Addio Babilonia Naim Kattan
Traduzione di Daniela Bonerba e Angela Liguori
Manni Euro 16
E’ un’altra Bagdad quella che racconta il romanzo “Addio Babilonia”, quasi più simile alla città delle Mille e una notte che non alla Badgad attuale, ormai da decenni associata ai disastri della guerra e alle rovine. L’autore, Naim Kattan, è nato nella città irachena nel 1928 e lì ha vissuto per diciotto anni, il tempo di conoscerla profondamente e amarla, prima degli studi in Francia e dell’esilio definitivo, a Montréal, dove tuttora risiede ed è considerato uno dei più significativi scrittori franco-canadesi. Alcune edizioni francesi di Addio babilonia recano un sottotitolo che sarebbe stato opportuno anche nell’edizione italiana: “Memorie di un ebreo iracheno”. Perché, come sottolinea Bernardo Valli nella prefazione, “quel che Naim Kattan fa rivivere sono gli ultimi giorni nel Medio Oriente in cui gli ebrei vivono ancora in coabitazione secolare, anzi millenaria, con gli arabi”, anche se il carattere di tale convivenza appare meno pacifico di quanto non lasci intendere il predatore. Non solo per i saccheggi cui la parte ebraica della città era esposta, ma per la condizione di subalternità nelle professioni, negli studi e nella vita pubblica. Tutto si aggrava poi quando a tali difficoltà si aggiunge la caccia al sionista, per diventare irrimediabilmente frattura con la nascita dello stato d’Israele, tre anni dopo la quale anche gli ultimi rappresentanti della comunità sono costretti a lasciare il paese. Un paese, lo scrittore sottolinea, nel quale risiedono dalla notte dei tempi e che è parte della loro storia.

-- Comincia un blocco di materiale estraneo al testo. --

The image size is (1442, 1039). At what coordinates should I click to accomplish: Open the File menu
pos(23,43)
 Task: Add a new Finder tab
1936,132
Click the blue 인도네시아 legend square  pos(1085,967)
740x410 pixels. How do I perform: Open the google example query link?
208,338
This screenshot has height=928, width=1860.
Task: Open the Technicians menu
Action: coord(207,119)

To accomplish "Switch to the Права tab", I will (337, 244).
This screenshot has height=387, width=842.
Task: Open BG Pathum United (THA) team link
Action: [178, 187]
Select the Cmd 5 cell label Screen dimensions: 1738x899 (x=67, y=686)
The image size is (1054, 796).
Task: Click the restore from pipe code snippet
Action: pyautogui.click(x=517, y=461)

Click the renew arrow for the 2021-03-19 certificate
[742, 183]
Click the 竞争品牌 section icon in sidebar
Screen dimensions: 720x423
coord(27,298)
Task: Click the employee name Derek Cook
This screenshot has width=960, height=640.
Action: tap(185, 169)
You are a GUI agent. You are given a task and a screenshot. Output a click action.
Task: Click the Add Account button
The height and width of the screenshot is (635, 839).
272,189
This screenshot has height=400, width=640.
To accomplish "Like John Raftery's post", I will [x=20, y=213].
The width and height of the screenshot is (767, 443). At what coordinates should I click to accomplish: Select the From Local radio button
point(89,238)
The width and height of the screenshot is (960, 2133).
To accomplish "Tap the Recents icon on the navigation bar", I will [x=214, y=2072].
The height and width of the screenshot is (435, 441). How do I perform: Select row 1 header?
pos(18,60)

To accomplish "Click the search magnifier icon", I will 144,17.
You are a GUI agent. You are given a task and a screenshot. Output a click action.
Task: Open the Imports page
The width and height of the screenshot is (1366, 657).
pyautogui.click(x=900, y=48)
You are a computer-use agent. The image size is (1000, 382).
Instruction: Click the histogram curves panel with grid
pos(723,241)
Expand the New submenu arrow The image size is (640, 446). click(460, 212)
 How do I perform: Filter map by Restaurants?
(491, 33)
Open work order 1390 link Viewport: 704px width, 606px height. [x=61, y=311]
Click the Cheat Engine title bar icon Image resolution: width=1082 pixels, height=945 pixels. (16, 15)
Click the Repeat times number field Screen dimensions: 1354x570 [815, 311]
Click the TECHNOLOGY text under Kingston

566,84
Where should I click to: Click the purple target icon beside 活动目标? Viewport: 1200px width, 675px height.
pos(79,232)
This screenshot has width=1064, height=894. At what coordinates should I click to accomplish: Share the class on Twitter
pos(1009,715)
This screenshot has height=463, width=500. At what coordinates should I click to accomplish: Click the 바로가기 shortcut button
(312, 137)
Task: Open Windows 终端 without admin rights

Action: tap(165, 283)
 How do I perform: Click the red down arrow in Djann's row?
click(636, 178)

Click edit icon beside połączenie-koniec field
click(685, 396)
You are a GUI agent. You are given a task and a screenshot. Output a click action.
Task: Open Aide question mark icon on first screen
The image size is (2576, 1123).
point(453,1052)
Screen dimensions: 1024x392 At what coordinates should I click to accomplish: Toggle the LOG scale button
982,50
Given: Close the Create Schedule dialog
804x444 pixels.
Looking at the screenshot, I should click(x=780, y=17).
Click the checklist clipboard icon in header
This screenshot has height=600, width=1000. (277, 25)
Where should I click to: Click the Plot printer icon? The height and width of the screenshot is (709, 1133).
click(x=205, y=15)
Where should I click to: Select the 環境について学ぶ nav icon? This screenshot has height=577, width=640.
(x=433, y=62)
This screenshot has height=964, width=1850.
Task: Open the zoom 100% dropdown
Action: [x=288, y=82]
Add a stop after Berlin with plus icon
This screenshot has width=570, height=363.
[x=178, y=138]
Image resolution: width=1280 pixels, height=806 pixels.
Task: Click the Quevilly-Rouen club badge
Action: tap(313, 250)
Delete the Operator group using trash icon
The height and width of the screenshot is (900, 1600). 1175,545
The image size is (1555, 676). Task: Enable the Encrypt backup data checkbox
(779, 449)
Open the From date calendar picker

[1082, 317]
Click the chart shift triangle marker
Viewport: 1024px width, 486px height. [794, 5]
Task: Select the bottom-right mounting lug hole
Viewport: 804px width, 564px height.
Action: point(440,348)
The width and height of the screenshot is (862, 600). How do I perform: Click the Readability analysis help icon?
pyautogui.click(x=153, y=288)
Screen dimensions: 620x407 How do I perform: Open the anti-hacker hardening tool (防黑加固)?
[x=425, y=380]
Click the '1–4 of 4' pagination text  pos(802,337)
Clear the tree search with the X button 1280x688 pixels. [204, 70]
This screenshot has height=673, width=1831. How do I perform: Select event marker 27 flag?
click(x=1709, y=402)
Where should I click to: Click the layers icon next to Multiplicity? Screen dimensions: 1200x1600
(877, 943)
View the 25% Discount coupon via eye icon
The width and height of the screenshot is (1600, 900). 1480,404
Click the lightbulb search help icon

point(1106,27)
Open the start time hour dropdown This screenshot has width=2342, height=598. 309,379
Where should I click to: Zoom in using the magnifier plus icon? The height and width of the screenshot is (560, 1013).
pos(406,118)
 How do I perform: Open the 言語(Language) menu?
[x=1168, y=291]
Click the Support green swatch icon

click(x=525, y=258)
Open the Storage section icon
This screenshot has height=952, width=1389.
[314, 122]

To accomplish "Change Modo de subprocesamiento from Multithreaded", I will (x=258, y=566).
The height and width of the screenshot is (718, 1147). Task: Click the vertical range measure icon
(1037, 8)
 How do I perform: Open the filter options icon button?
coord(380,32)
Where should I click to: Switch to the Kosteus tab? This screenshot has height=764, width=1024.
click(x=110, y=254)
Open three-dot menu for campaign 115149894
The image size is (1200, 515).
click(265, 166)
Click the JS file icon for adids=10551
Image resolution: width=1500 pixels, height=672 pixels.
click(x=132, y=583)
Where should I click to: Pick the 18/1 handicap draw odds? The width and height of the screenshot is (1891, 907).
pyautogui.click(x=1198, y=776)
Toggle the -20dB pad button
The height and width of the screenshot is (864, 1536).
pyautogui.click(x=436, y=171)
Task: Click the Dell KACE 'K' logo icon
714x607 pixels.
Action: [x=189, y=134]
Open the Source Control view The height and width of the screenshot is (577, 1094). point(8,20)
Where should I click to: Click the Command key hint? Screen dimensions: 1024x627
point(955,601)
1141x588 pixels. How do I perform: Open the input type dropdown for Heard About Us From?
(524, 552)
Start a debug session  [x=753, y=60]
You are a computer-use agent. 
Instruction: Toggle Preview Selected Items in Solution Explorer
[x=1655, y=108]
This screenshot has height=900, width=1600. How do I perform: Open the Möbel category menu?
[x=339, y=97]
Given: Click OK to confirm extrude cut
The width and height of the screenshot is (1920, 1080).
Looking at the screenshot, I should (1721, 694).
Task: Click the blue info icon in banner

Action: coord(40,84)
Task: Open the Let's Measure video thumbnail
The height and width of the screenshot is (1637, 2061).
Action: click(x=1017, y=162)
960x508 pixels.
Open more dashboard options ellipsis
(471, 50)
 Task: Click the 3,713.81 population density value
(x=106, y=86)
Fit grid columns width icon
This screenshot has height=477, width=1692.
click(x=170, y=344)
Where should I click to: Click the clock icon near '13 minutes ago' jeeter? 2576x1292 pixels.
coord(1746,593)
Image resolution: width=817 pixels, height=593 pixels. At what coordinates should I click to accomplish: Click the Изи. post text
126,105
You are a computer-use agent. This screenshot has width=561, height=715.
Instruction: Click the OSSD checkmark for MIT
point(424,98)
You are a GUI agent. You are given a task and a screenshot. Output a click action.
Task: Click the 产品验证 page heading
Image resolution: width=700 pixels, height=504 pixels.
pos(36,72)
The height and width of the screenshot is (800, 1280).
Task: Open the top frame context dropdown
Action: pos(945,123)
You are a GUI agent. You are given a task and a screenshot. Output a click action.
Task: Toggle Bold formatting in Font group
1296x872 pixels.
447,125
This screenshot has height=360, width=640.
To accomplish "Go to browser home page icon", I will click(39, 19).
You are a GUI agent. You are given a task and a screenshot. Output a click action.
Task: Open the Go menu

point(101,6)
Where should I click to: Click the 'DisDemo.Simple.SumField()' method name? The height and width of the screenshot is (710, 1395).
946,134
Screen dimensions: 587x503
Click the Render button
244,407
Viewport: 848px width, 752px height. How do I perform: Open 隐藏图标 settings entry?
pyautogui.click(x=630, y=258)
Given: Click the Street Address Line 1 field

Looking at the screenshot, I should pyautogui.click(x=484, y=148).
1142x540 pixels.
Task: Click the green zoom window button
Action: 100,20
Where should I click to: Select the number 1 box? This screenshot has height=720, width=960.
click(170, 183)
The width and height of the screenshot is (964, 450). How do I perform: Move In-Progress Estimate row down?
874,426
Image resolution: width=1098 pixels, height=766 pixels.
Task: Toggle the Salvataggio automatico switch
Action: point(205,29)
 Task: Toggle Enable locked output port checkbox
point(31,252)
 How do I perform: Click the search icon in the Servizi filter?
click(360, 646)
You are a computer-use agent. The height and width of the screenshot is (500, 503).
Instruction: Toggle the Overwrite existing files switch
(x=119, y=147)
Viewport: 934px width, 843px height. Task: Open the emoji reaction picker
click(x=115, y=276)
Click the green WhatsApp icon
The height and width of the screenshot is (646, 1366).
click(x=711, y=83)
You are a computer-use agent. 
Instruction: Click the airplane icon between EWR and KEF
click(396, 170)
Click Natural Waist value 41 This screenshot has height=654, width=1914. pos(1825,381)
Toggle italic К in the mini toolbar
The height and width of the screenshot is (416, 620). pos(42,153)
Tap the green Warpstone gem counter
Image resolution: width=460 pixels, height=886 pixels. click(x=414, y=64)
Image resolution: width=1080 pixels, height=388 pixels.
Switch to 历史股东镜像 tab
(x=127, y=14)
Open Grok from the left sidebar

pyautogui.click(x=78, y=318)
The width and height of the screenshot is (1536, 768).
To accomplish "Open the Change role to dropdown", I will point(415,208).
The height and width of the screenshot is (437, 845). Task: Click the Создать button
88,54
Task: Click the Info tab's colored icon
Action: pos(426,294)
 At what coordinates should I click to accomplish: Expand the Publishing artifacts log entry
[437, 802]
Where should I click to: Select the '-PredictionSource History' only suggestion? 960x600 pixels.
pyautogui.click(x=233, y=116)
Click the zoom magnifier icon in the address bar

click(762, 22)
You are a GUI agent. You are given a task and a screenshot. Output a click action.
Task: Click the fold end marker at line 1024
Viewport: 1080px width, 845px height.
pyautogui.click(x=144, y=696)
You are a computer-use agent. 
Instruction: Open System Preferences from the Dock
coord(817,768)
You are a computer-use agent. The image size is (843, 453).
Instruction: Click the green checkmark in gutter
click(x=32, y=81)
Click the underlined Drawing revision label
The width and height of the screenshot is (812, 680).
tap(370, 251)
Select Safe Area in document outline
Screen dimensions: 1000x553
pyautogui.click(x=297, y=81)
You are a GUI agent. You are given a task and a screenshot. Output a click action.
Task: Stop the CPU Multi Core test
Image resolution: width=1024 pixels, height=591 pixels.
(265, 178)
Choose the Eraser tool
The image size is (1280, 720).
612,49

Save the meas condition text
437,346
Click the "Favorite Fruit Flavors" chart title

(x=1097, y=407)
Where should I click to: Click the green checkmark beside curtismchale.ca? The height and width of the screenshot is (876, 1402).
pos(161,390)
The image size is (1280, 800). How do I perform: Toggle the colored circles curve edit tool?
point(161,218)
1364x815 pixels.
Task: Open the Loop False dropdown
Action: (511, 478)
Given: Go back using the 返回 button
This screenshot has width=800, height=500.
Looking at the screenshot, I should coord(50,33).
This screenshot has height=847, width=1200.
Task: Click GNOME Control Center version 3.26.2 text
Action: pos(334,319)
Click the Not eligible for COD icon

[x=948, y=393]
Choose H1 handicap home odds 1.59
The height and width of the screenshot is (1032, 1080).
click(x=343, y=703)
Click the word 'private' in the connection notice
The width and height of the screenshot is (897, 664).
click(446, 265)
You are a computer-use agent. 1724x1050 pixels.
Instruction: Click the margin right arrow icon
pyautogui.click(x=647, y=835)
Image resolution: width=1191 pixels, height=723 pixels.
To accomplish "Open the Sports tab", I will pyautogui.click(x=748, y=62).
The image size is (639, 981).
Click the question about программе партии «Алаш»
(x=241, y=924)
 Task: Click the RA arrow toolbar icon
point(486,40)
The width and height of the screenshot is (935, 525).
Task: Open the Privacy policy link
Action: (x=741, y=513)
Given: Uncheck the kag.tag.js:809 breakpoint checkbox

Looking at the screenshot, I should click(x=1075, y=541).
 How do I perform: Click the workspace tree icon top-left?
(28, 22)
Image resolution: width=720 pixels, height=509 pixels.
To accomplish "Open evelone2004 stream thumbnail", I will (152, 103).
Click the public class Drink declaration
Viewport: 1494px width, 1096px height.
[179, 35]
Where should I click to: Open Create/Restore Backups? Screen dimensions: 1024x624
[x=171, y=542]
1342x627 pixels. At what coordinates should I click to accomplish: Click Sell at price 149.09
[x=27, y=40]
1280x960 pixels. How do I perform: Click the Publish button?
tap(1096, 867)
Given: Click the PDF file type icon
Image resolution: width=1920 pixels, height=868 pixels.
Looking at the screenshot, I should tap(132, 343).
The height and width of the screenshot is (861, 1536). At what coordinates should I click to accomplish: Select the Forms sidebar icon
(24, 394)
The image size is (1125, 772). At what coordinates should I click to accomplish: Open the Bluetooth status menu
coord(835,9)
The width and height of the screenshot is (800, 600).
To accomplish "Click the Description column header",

Ma il romanzo di Kattan non racconta una vicenda politica e il tono che lo caratterizza è quello della nostalgia, se non di una patria perduta certo di una terra amata, della giovinezza e del mondo di ieri di cui ogni traccia è scomparsa. Ed è soprattutto la storia di una singolare iniziazione alla letteratura, divisa tra tre culture e tre lingue: l’ebraico della vita familiare, il francese del sogno della modernità occidentale e insieme l’arabo, quello parlato con i suoi tanti dialetti e quello scritto con la potenza della sua tradizione poetica. Una confusione di idiomi che è anche una benefica fusione, che Kattan porta con sé come ricchezza nella nuova patria, così come non dimentica i caffè delle serate animate con gi amici ebrei e arabi, i bagni nel Tigri e l’emozione adolescenziale alla scoperta dei quartieri proibiti che svelano brutalmente il sesso in un mondo in cui una esotica quanto rigida barriera separa gli uomini dalle donne.